Excerpted passage:
▼
We have discovered that all the things that we have learned in seeing what causes injuries
in musicians and also seeing what helps musicians play better based on the muscle patterns that
we are about to pick up - I'm showing you how we have been picking up for the last few
years.
We could see a real improvement in performance and also on injury prevention. What I'm going
to show you today. So, we collected information on how the muscle patterns fire. I believe
you know the best exercise for guitars and have a little improved when we are to observe,
study and prove how the musicians' muscles work. And that is what we are doing.
We are using an EMG (electromyogram). So basically, if you can look at my hand here, we have a
set of electrodes that is over the finger flexor muscles and then we also have as a
set of electrodes that's over the finger extensor muscle bellies. The reason why we study this
relationship is that we know that traditionally most musicians are very strong in the muscles
that close the hand and do the gripping, but they are very weak and in fact, very weak
and static in these extensor muscles that support anything that the fingers do.
So I'm going to show you how we collect that. Basically, I'm going to play a couple of chords
here and then I'll show you how the image looks in the computer. So all these information
is right here. It is going to be fed in the computer and we are going to get a pattern
and the indication of exactly how muscles fire and I'll show that next.
Okay, here is our screen with the EMG (electromyogram) in the computer and it will pick up my finger
motions. As I play the guitar, the green signal which is the top signal in this picture is
the finger extensor muscles and the red signal, which is the bottom signal in this picture
is the finger flexor muscles. So let's watch what happens as I play a guitar. And this
is the left hand, this is the cording hand.
So you can now see why it is so important that we strengthen all of the muscles of the
hand. You have nine muscles that close the hand and you also have nine muscles that open
and spread the hand. These muscles that open the hand are the ones that were in green during
the EMG Test. They are the ones that will support any action of the hands. If these
are weak, they are going to fatigue very quickly on these ones. Okay?
Everything that I want musicians to know especially guitarists is that the product that we use
is the same product that we use to strengthen the hands is the GHS Handmaster Plus. We also
use for warm up and cool down.
▲
Raw data:
▼
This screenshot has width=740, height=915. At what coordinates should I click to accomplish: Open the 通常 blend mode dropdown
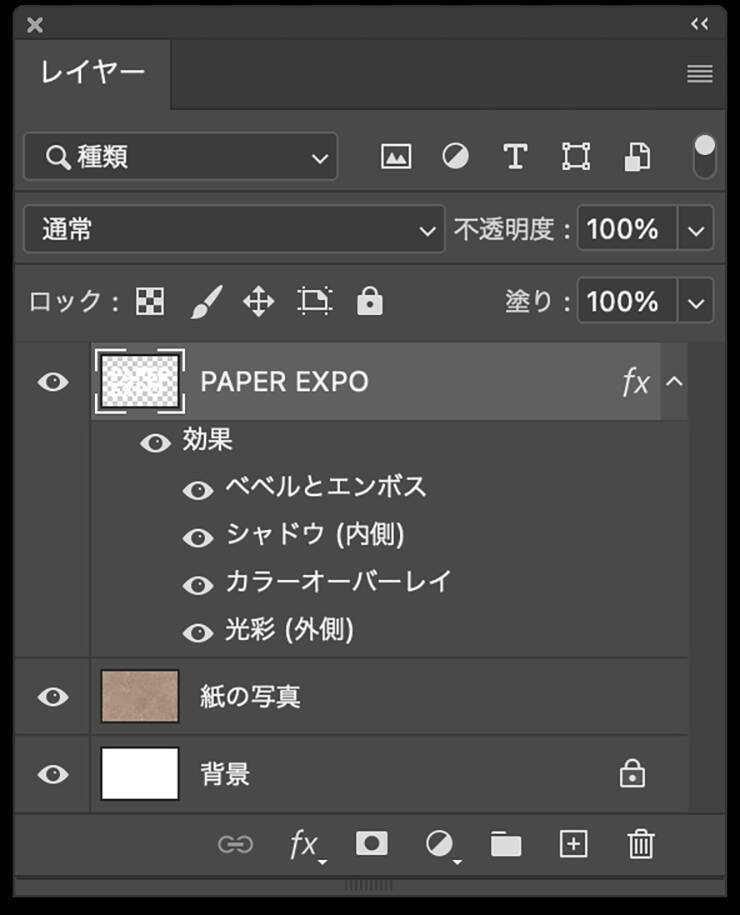pyautogui.click(x=234, y=230)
▲
Exercise requirements:
1 - Translate into Spanish this sentence from the talk on guitarists' hand muscles: "You have nine muscles that close the hand and you also have nine muscles that open and spread the hand."
2 - Reproduce word for word the stretch of the talk on guitarists' hand muscles from "So I'm going" through "show that next.".

Responses per task:
1 - Tienes nueve músculos que cierran la mano y también tienes nueve músculos que abren y extienden la mano.

2 -
So I'm going to show you how we collect that. Basically, I'm going to play a couple of chords
here and then I'll show you how the image looks in the computer. So all these information
is right here. It is going to be fed in the computer and we are going to get a pattern
and the indication of exactly how muscles fire and I'll show that next.